*Activity*:
The stretch wanted below opens at the line containing "Ratnavati Jacquard Embroidered" and closes at the line containing "собака (868, 605)". Please return it exactly, with no other lines.

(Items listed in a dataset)
━━━━━━━━━━
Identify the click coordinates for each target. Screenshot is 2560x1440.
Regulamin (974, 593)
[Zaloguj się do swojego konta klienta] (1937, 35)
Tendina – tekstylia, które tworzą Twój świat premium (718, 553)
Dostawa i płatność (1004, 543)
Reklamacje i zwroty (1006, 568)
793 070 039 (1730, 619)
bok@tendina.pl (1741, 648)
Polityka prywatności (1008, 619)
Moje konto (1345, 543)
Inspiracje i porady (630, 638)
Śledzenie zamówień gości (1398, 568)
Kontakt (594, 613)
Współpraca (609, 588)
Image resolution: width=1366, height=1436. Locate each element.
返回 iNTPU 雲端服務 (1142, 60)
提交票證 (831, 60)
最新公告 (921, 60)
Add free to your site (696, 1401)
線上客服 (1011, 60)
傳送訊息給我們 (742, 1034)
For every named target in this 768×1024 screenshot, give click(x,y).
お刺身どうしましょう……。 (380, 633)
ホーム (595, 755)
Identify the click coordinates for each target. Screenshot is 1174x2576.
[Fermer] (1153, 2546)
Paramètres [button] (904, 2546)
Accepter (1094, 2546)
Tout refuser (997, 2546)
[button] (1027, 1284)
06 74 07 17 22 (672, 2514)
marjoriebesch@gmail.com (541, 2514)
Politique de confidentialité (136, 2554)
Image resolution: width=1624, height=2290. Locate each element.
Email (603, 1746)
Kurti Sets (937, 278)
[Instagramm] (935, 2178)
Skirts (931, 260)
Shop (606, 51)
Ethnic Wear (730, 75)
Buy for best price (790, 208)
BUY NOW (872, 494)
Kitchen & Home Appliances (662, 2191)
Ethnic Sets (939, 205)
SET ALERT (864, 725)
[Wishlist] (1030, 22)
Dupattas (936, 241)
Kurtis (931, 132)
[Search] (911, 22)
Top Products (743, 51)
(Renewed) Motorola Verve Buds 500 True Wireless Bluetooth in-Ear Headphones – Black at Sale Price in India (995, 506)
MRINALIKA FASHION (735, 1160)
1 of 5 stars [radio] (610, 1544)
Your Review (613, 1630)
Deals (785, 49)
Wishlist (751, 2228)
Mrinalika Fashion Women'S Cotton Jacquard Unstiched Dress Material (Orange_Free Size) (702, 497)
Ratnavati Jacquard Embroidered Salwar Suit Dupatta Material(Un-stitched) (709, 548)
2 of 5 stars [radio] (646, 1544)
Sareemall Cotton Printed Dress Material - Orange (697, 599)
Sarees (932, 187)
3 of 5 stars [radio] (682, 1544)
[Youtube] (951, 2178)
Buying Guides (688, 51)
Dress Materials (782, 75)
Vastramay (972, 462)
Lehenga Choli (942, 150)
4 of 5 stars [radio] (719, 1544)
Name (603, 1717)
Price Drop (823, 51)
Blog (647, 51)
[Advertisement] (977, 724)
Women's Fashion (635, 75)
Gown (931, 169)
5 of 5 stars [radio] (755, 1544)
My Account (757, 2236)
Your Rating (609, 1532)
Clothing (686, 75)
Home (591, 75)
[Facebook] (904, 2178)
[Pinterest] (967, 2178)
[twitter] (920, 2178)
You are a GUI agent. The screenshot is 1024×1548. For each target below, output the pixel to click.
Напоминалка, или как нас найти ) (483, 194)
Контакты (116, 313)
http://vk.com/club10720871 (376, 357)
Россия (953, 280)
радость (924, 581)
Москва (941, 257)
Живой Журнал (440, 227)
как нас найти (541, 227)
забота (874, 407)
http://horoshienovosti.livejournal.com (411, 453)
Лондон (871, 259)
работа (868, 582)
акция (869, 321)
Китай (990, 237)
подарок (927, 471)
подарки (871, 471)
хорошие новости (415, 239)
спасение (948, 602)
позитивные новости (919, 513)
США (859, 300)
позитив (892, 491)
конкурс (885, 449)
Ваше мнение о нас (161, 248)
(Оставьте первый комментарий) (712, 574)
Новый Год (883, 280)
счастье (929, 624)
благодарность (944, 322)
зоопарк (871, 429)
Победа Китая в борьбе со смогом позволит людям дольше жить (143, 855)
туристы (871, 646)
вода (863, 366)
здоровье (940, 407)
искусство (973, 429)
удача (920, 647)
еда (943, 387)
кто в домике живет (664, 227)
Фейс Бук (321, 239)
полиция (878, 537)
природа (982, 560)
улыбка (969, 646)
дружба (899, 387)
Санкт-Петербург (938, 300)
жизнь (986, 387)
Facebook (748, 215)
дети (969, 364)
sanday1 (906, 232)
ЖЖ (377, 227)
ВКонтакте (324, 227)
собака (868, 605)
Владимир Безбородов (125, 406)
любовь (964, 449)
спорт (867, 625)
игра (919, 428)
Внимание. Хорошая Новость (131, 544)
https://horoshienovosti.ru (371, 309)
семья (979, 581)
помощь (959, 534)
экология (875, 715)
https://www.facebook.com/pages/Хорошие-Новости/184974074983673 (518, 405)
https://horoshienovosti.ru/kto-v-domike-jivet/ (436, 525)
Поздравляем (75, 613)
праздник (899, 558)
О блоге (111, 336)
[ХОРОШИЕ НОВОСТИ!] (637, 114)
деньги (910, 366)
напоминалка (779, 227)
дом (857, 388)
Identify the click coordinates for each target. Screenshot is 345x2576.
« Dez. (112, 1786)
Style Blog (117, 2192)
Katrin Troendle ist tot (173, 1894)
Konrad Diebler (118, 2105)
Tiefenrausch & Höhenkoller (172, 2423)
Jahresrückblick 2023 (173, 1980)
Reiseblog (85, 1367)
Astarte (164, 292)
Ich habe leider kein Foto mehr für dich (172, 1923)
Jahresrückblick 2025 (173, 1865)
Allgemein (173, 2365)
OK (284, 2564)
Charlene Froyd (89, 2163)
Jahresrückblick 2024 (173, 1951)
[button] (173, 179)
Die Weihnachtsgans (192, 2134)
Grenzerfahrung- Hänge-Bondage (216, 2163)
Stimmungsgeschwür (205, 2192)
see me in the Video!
━━━━━━━━━━
*Task solution*:
Ratnavati Jacquard Embroidered Salwar Suit Dupatta Material(Un-stitched) (709, 548)
2 of 5 stars [radio] (646, 1544)
Sareemall Cotton Printed Dress Material - Orange (697, 599)
Sarees (932, 187)
3 of 5 stars [radio] (682, 1544)
[Youtube] (951, 2178)
Buying Guides (688, 51)
Dress Materials (782, 75)
Vastramay (972, 462)
Lehenga Choli (942, 150)
4 of 5 stars [radio] (719, 1544)
Name (603, 1717)
Price Drop (823, 51)
Blog (647, 51)
[Advertisement] (977, 724)
Women's Fashion (635, 75)
Gown (931, 169)
5 of 5 stars [radio] (755, 1544)
My Account (757, 2236)
Your Rating (609, 1532)
Clothing (686, 75)
Home (591, 75)
[Facebook] (904, 2178)
[Pinterest] (967, 2178)
[twitter] (920, 2178)
You are a GUI agent. The screenshot is 1024×1548. For each target below, output the pixel to click.
Напоминалка, или как нас найти ) (483, 194)
Контакты (116, 313)
http://vk.com/club10720871 (376, 357)
Россия (953, 280)
радость (924, 581)
Москва (941, 257)
Живой Журнал (440, 227)
как нас найти (541, 227)
забота (874, 407)
http://horoshienovosti.livejournal.com (411, 453)
Лондон (871, 259)
работа (868, 582)
акция (869, 321)
Китай (990, 237)
подарок (927, 471)
подарки (871, 471)
хорошие новости (415, 239)
спасение (948, 602)
позитивные новости (919, 513)
США (859, 300)
позитив (892, 491)
конкурс (885, 449)
Ваше мнение о нас (161, 248)
(Оставьте первый комментарий) (712, 574)
Новый Год (883, 280)
счастье (929, 624)
благодарность (944, 322)
зоопарк (871, 429)
Победа Китая в борьбе со смогом позволит людям дольше жить (143, 855)
туристы (871, 646)
вода (863, 366)
здоровье (940, 407)
искусство (973, 429)
удача (920, 647)
еда (943, 387)
кто в домике живет (664, 227)
Фейс Бук (321, 239)
полиция (878, 537)
природа (982, 560)
улыбка (969, 646)
дружба (899, 387)
Санкт-Петербург (938, 300)
жизнь (986, 387)
Facebook (748, 215)
дети (969, 364)
sanday1 (906, 232)
ЖЖ (377, 227)
ВКонтакте (324, 227)
собака (868, 605)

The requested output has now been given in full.